During the observation and questioning phase, the VTS facilitator encourages dialogue by paraphrasing and repeating viewer comments in a neutral manner, pointing at the area of the art work or artifact being discussed, and linking and framing students comments. 
CALTA21 grounds its curriculum in VTS because this method allows anyone to participate and make connections to the artwork, regardless of background knowledge. This is useful for ESL learners and recent immigrants, who may feel uncomfortable discussing cultural artifacts that they are unfamiliar with. VTS is also incredibly helpful because it encourages discussion and conversation. Anytime an ESL learner has the ability to use their English skills in a more casual, conversational manner during class will be beneficial towards fluency. Furthermore, the paraphrasing aspect of VTS helps build vocabulary, while gently correcting any grammatical mistakes.
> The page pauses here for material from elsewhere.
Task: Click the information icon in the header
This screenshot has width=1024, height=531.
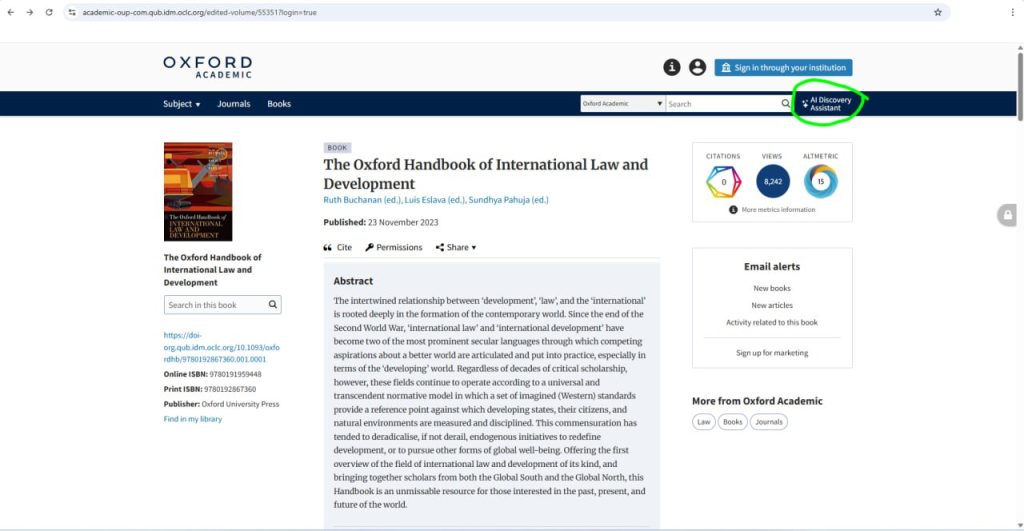Action: click(672, 67)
Another component of the CALTA21 curriculum are activities that encourage the link between art and the students’ home and personal life. For example, one additional activity involves the viewing of Frida Kahlo’s The Two Fridas. Students observe the painting using the VTS method, and then are encouraged to take digital photographs that show different aspects of their own lives. After the portraits are completed, the students are led through a discussion of what it means to be a person of many cultures.
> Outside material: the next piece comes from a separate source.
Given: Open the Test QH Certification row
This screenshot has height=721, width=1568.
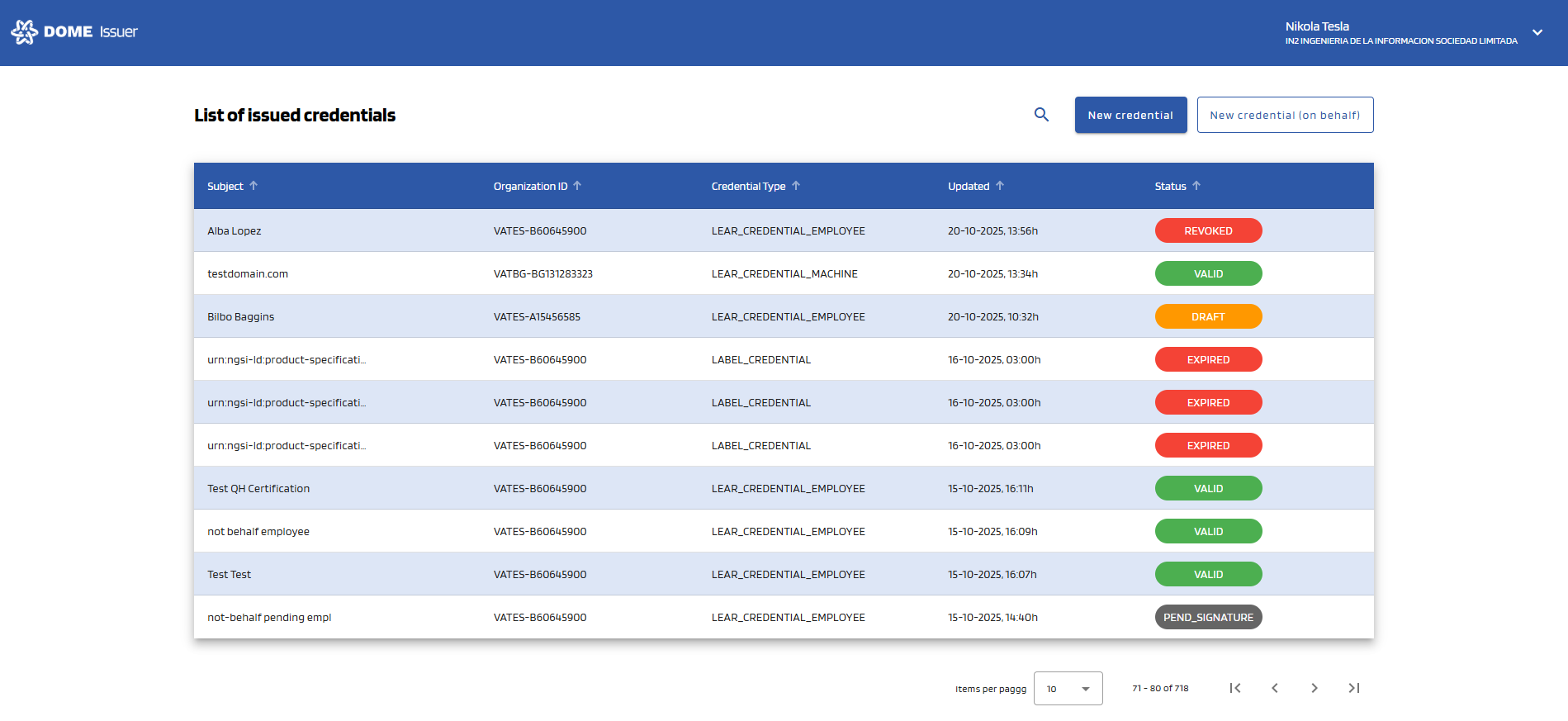Looking at the screenshot, I should click(x=258, y=489).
The CALTA21 initiative is still in its earliest stages. A thorough evaluation of its success at assisting ESL learners is still many years down the line, but on the ground, it seems the program is thriving. A CALTA21 student, Hortencia Mortenmillo was asked what she thought of her CALTA21 curriculum, which she studied during a summer CUNY Language Immersion Program. Mortenmillo stated:
“CALTA21 helped me to learn more vocabulary, it taught me to ask questions, to talk about what the artist was trying to say…it helped me to improve my English, my pronunciation.”
Sounds like a glowing review to me. It will be interesting to see how the CALTA21 program grows in the future. They aspire to become a national model, and use their methods in different museums across the nation.  I believe that their methods are adaptable enough to achieve that goal, and I see no reason why the shouldn’t be able to achieve their vision.